■ **Task instructions**: With the pictures removed, retype the lines from the one holding "Keith Schneider (132, 728)" through the end of the records, exactly as written.

■ **Input for this task**:
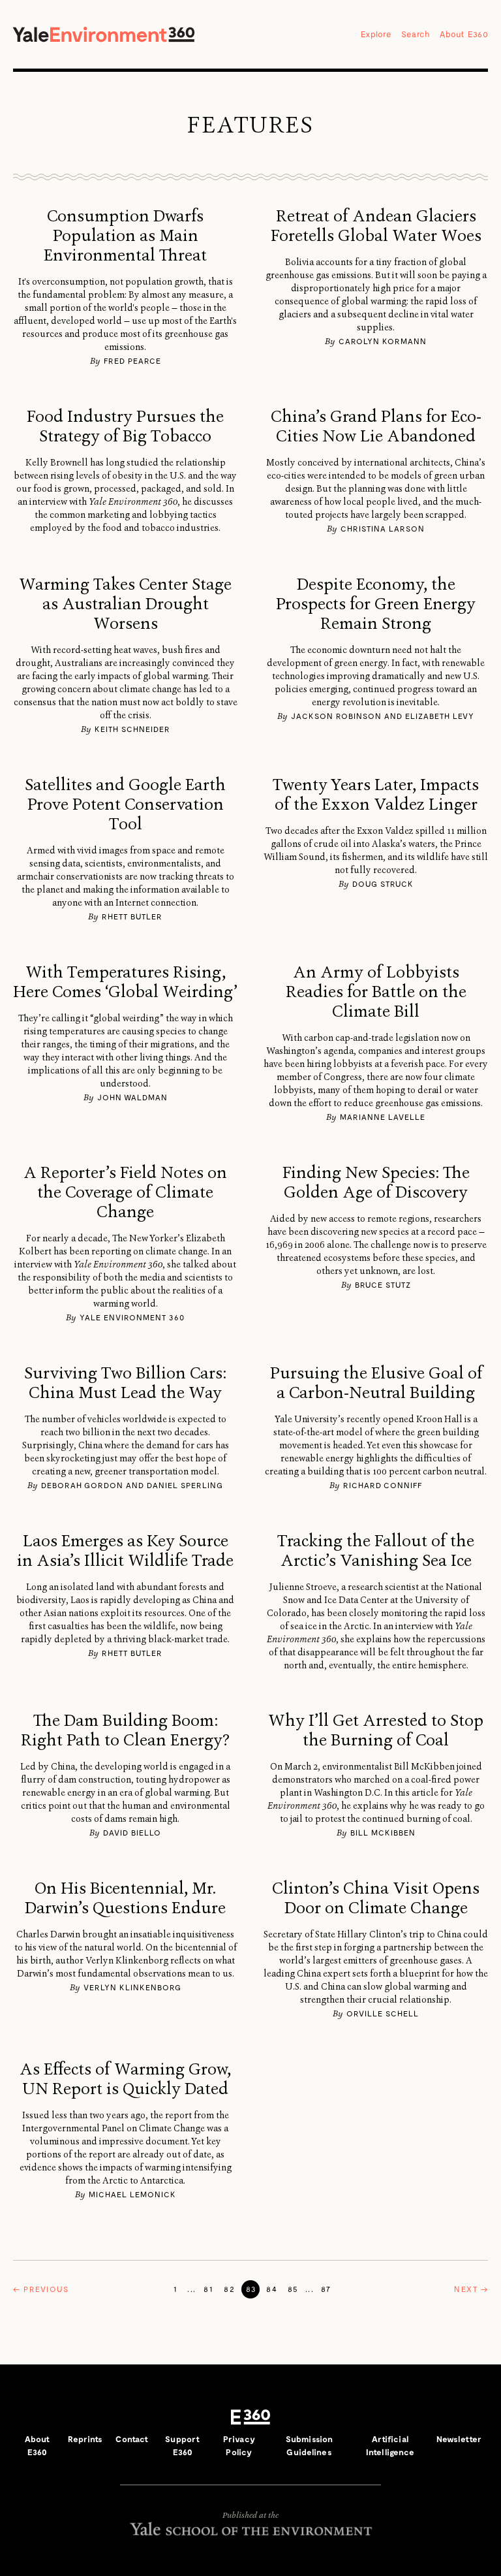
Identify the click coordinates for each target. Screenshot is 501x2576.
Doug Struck (383, 883)
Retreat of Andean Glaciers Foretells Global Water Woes (376, 226)
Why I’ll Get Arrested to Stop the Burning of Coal (375, 1730)
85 (293, 2288)
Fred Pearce (132, 360)
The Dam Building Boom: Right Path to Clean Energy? (125, 1730)
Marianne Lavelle (382, 1116)
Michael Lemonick (132, 2194)
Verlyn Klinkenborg (132, 1987)
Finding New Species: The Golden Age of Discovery (376, 1182)
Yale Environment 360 (103, 34)
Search (416, 34)
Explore (376, 34)
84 (271, 2288)
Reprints (85, 2439)
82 (229, 2288)
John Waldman (132, 1097)
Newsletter (458, 2439)
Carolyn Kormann (383, 340)
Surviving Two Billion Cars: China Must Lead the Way (125, 1383)
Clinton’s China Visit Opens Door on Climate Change (375, 1898)
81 (208, 2288)
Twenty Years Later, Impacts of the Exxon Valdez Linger (376, 794)
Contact (131, 2439)
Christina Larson (383, 528)
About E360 (464, 34)
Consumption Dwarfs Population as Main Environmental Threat (125, 235)
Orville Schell (382, 2013)
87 (326, 2288)
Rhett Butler (132, 916)
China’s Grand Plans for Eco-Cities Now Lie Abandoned (376, 426)
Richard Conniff (382, 1484)
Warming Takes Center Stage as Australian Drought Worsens (125, 604)
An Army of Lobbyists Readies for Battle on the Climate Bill (376, 991)
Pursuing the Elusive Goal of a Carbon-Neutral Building (376, 1383)
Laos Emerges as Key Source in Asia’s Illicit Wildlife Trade (125, 1550)
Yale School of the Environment (250, 2528)
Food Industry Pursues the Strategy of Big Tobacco (125, 426)
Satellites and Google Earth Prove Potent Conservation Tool (125, 804)
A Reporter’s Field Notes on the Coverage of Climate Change (125, 1192)
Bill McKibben (383, 1832)
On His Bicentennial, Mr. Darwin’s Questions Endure (125, 1898)
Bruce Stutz (383, 1284)
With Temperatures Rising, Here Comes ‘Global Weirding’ (125, 982)
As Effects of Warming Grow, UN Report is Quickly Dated (125, 2079)
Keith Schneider (132, 728)
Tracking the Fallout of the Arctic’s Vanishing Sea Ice (375, 1550)
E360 (250, 2417)
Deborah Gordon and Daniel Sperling (132, 1484)
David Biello (132, 1832)
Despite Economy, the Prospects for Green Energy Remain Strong (376, 604)
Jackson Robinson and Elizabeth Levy (382, 715)
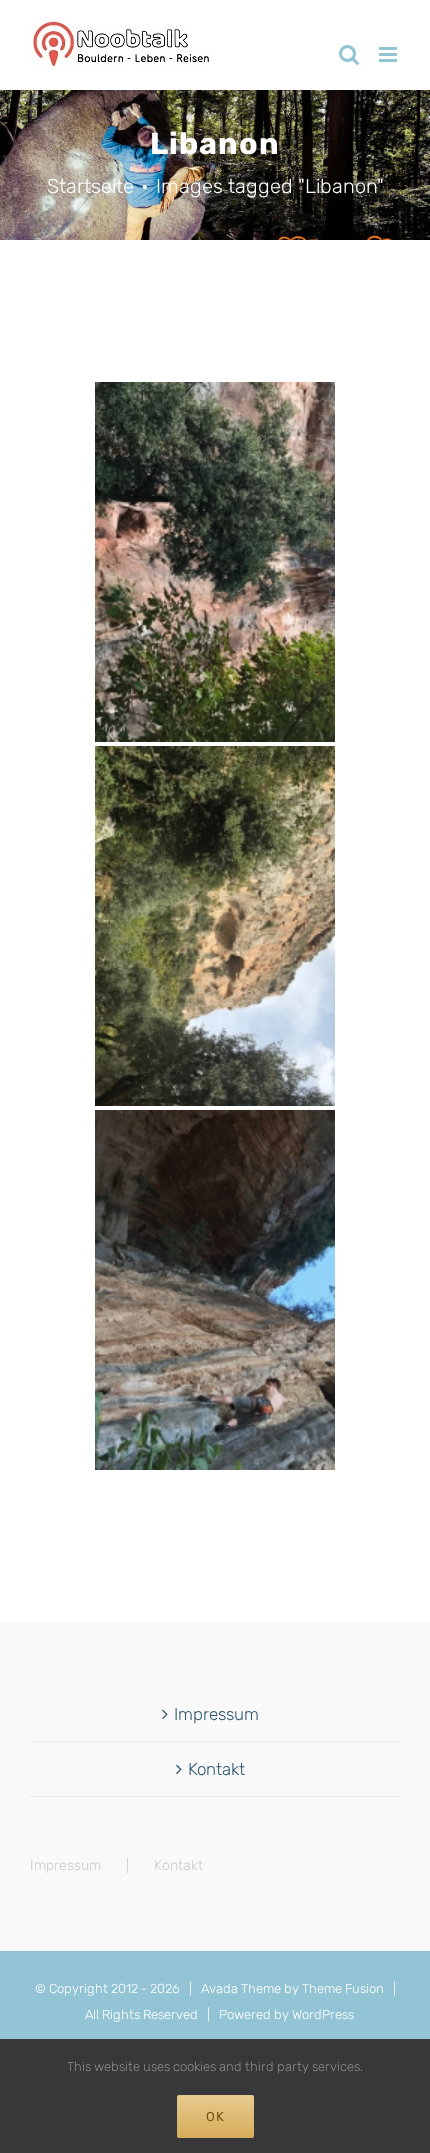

■ **Problem solution**:
Keith Schneider (132, 728)
Tracking the Fallout of the Arctic’s Vanishing Sea Ice (375, 1550)
E360 (250, 2417)
Deborah Gordon and Daniel Sperling (132, 1484)
David Biello (132, 1832)
Despite Economy, the Prospects for Green Energy Remain Strong (376, 604)
Jackson Robinson and Elizabeth Levy (382, 715)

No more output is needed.